Internal Audit and IT & OT Cybersecurity Program

✅[ST # 25] Challenges and Suggest Approach for Internal Audit Teams. [Securing Things by M. Yousuf Faisal]

Disclaimer: All views presented here, in this newsletter, are my own.

Author or the newsletter are not liable for any actions taken by any individual or any organization / business / entity. The information provided is for education and awareness purposes only and is not specific to any business and or situation.

M. Yousuf Faisal

Table of Contents

Hi Securing Things Community, this newsletter edition is specific to internal audit teams, working at an asset owners / end user environments (industrial manufacturing and or critical infrastructure), that are tasked to conduct audit activities, not only around IT infrastructure or operations, but also for OT/ICS or production control network environments.

Special Message:

Before we begin, do me a favour and make sure you hit the “Subscribe” button to let me know that you care and keep me motivated to publish more. Thanks!
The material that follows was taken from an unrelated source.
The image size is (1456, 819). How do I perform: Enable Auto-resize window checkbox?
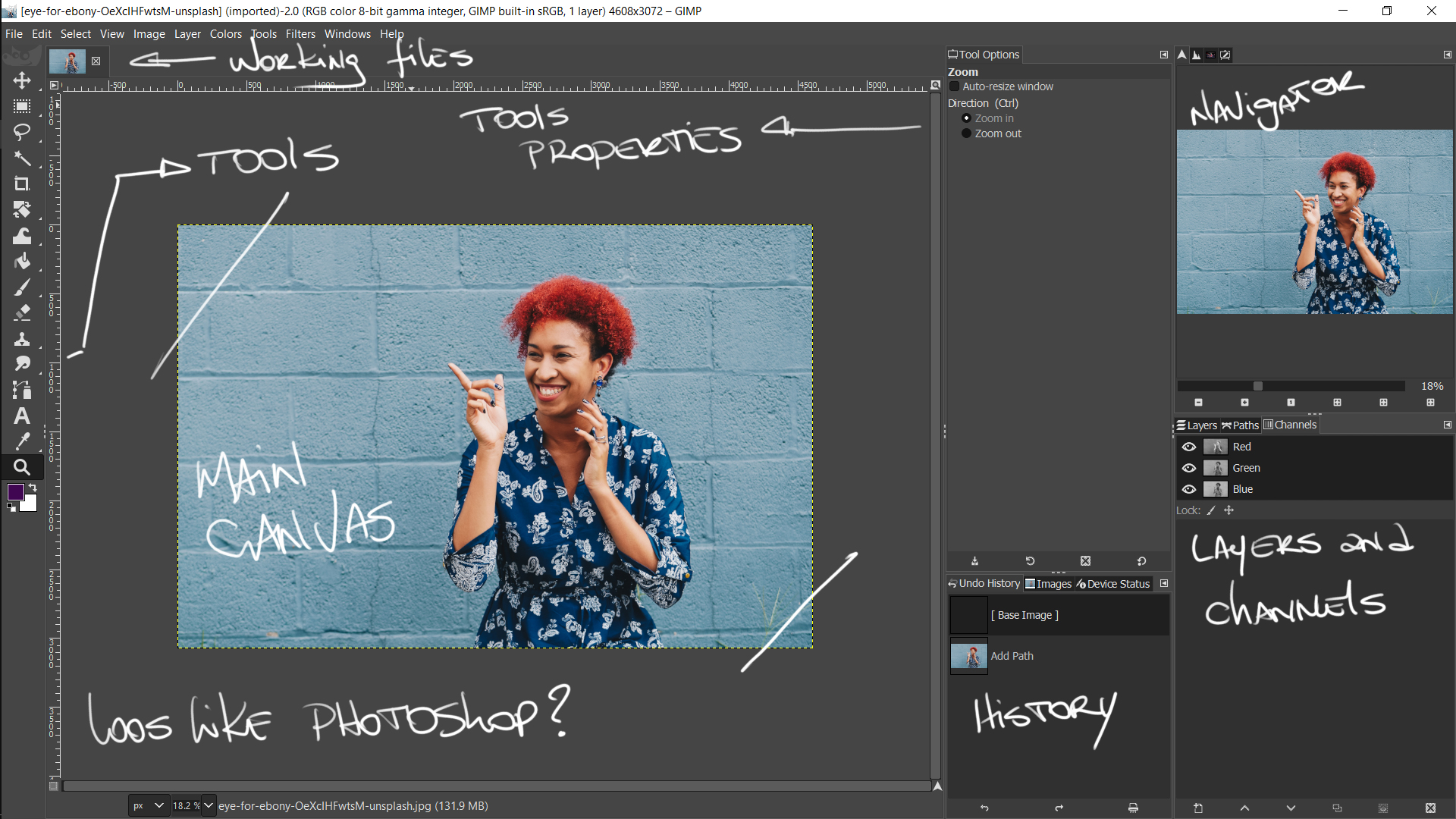(955, 86)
Note: remember to validate your email address to ensure that you don’t miss any future newsletter editions.

Internal Audit and IT & OT Cybersecurity Program

1. Challenges for Internal Audit Teams

Internal audit teams are now being challenged to keep a rigorous view on OT security program activities as well, in addition to IT security / services and other technology based program activities. In many cases, audit teams may not be familiar or skilled in understanding the risks across the OT/ICS or production control systems / network environments. So they may rely completely on either their internal counterparts in CISO/CIO business unit(s) and or external auditors (typically big 4 or niche specialist consulting firms) to help with an independent view on the current state and or maturity of the program. While that is important and totally fine; audit teams should also be equipping themselves to build some internal skill sets and capabilities on understanding IT & OT cybersecurity risks and be able to digest views presented by internal / external stakeholders to form their audit opinions.

2. Suggested Approach for Internal Auditors

Below is a high-level approach that audit teams / internal auditors can adopt to have a sound grasp in keeping tabs on IT & OT cybersecurity program activities across the business (but not limited) to:

👉 Understand business vision and mission.

👉 Understand departments (Audit) mission in support for the business mission.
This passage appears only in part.